I'm not saying new Zstd algorithm is not amazing. Yet from the hardware
perspective, I guess that due to gzip, the original zip, png, pdf, docx,
https, even pppoe all based on DEFLATE (you could see a lot other OSes
support DEFLATE-family format), so it's reasonble to resolve such
de-facto standard with limited hardware first to boost up data center
use cases. If they have abundant hardware chip room, I guess they will
consider Zstd as well.

As for zlib container format, I don't see zlib Adler-32 checksum is
useful since almost all hardware accelerator supports raw DEFLATE but
Adler-32 checksum is uncommon. If we consider better integrating
support, we should consider a more common hash (instead Adler-32
checksum) of or by using merkle tree to build the trust chain.
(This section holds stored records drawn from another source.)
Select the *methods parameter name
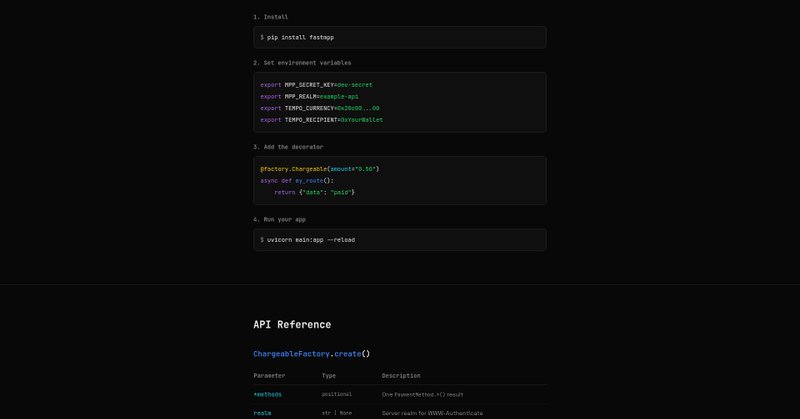The height and width of the screenshot is (419, 800). coord(268,395)
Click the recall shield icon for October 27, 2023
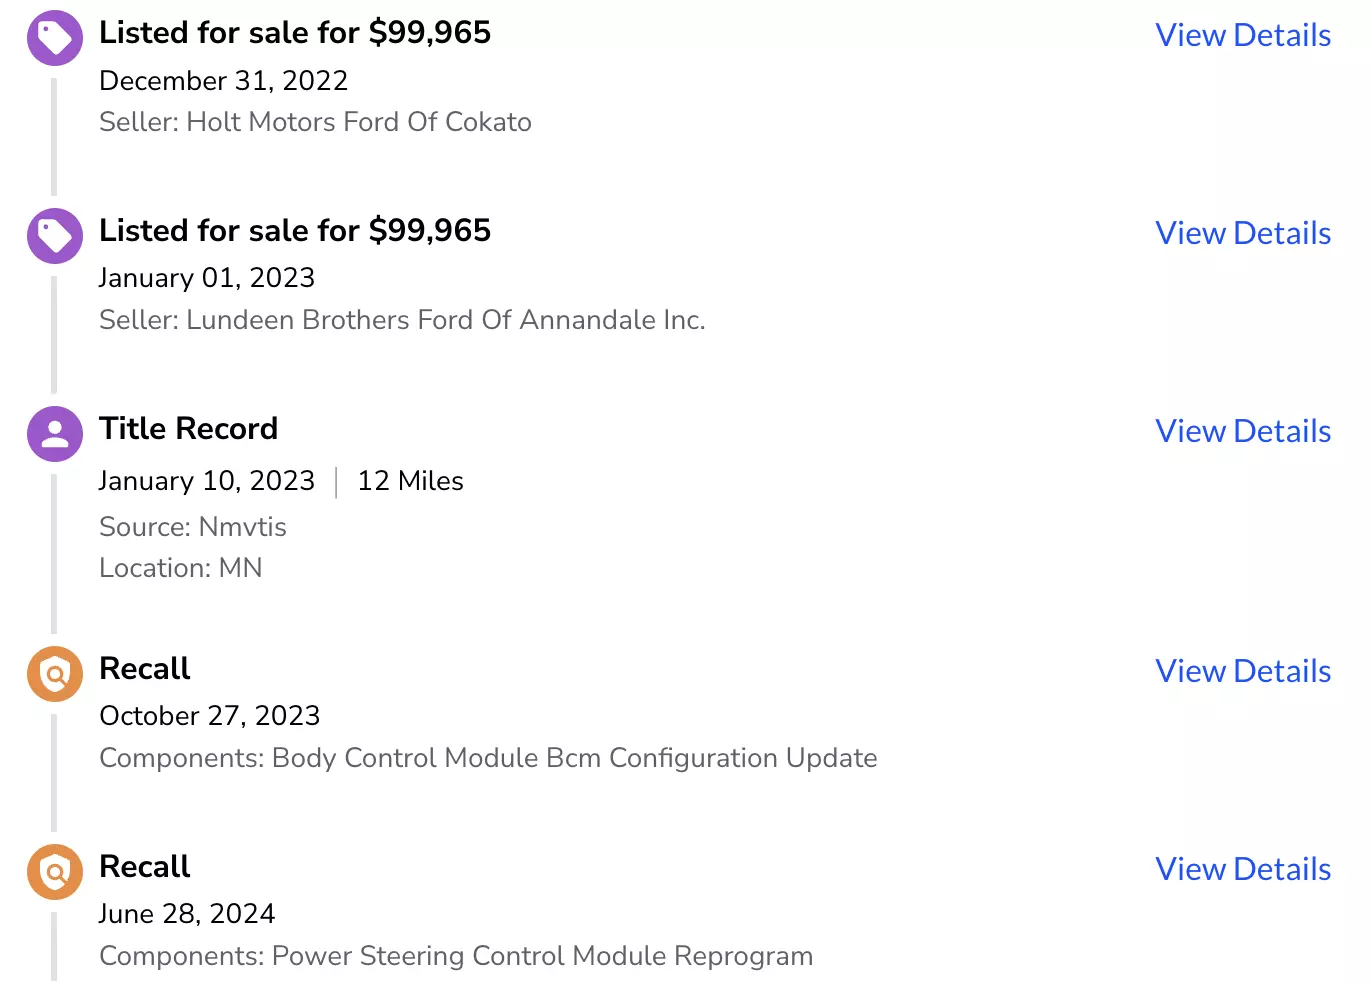Viewport: 1370px width, 984px height. [55, 674]
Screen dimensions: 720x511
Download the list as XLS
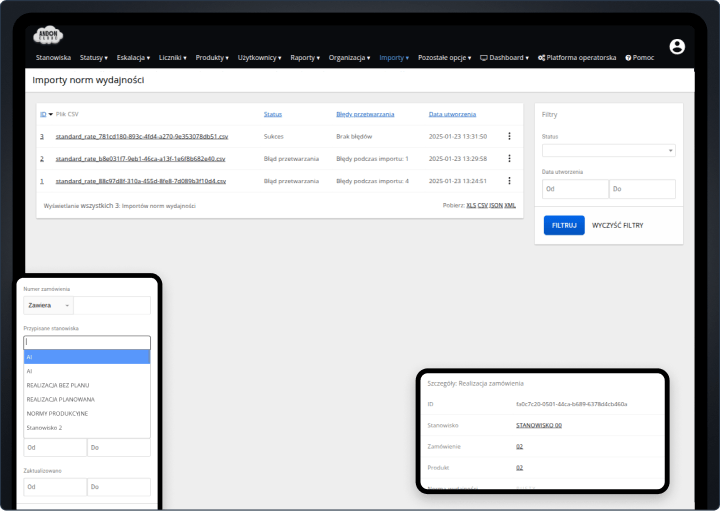(471, 205)
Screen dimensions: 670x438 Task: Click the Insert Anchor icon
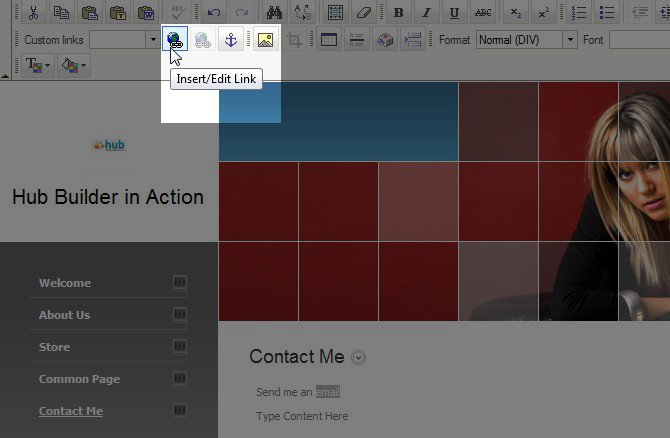click(230, 40)
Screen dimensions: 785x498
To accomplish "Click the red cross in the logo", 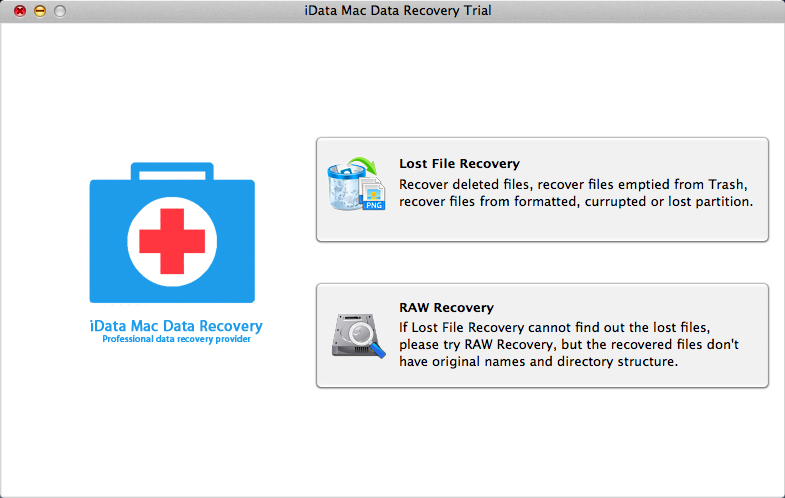I will 172,240.
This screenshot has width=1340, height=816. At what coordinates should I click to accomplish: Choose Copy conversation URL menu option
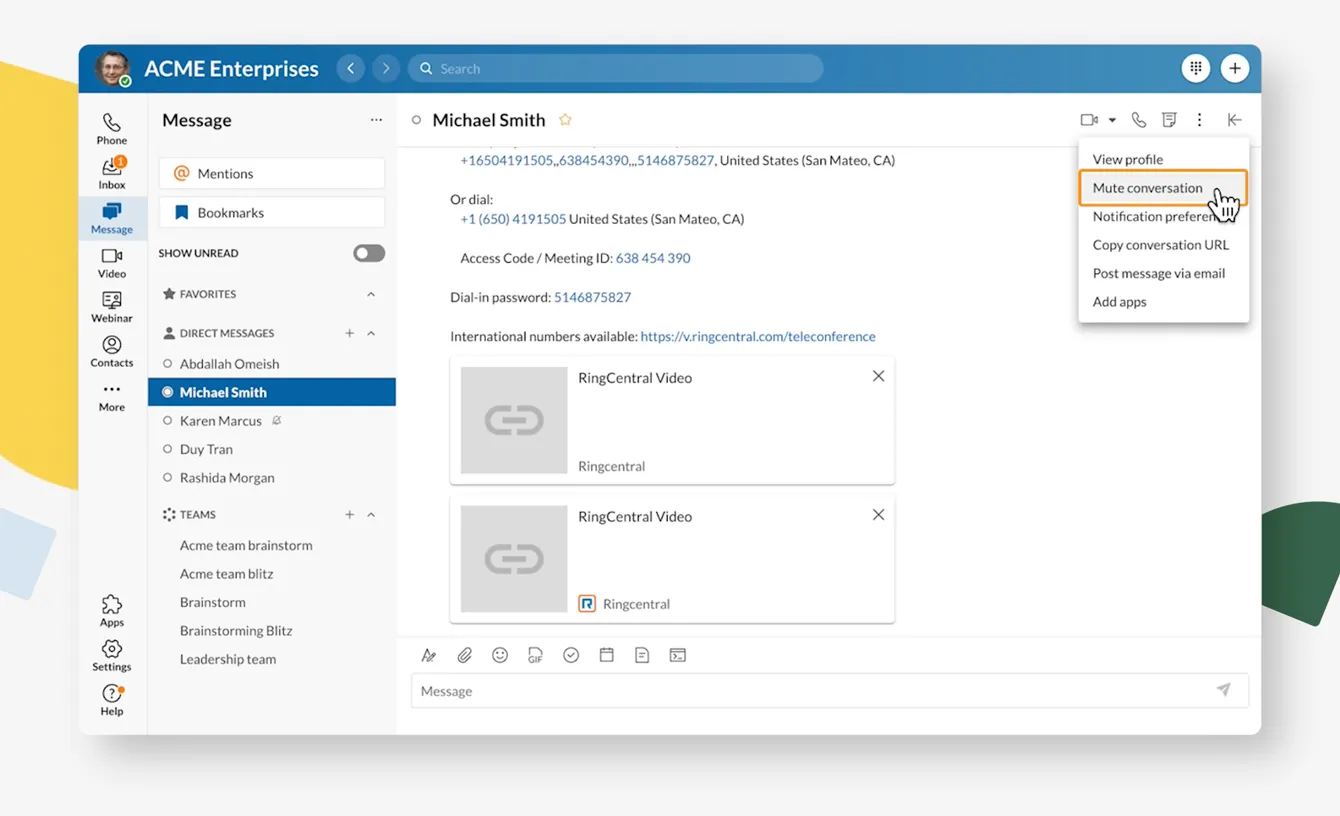point(1160,245)
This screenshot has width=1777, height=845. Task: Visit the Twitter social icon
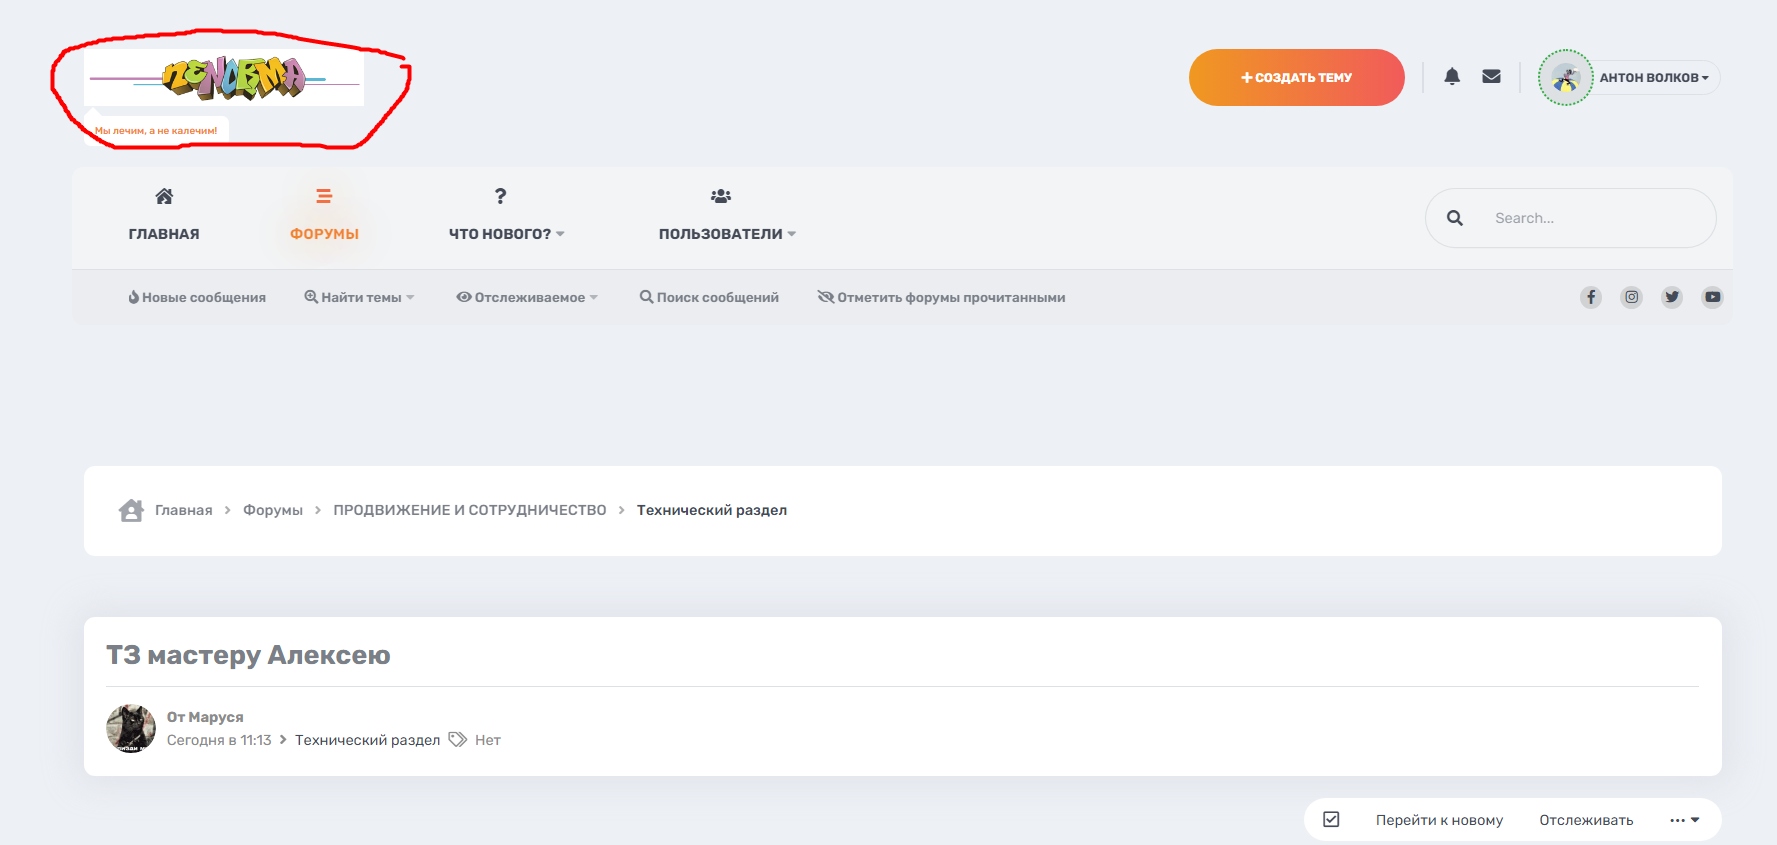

Actually we're working on EROFS raw deflate to enable IAA accelerator
support so we also hope IAA patchset could be landed upstream [5] so
I could upstream my work then. Therefore, I hope "hisilicon ZIP
driver" could support raw deflate too (after a quick search, their
decompression spend is 1530 MB/s compared with the original zlib
219 MB/s on their platform [6])

[1] https://github.com/intel/QATzip
[2] https://cdrdv2.intel.com/v1/dl/getContent/721858
[3] https://github.com/facebook/zstd/issues/455#issuecomment-1397204587
[4] https://github.com/intel/QATzip/blob/master/utils/qzstd.c#L211
[5] https://lore.kernel.org/r/20230807203726.1682123-1-tom.zanussi@xxxxxxxxxxxxxxx
[6] https://compare-intel-kunpeng.readthedocs.io/zh_CN/latest/accelerator.html

Thanks,
Gao Xiang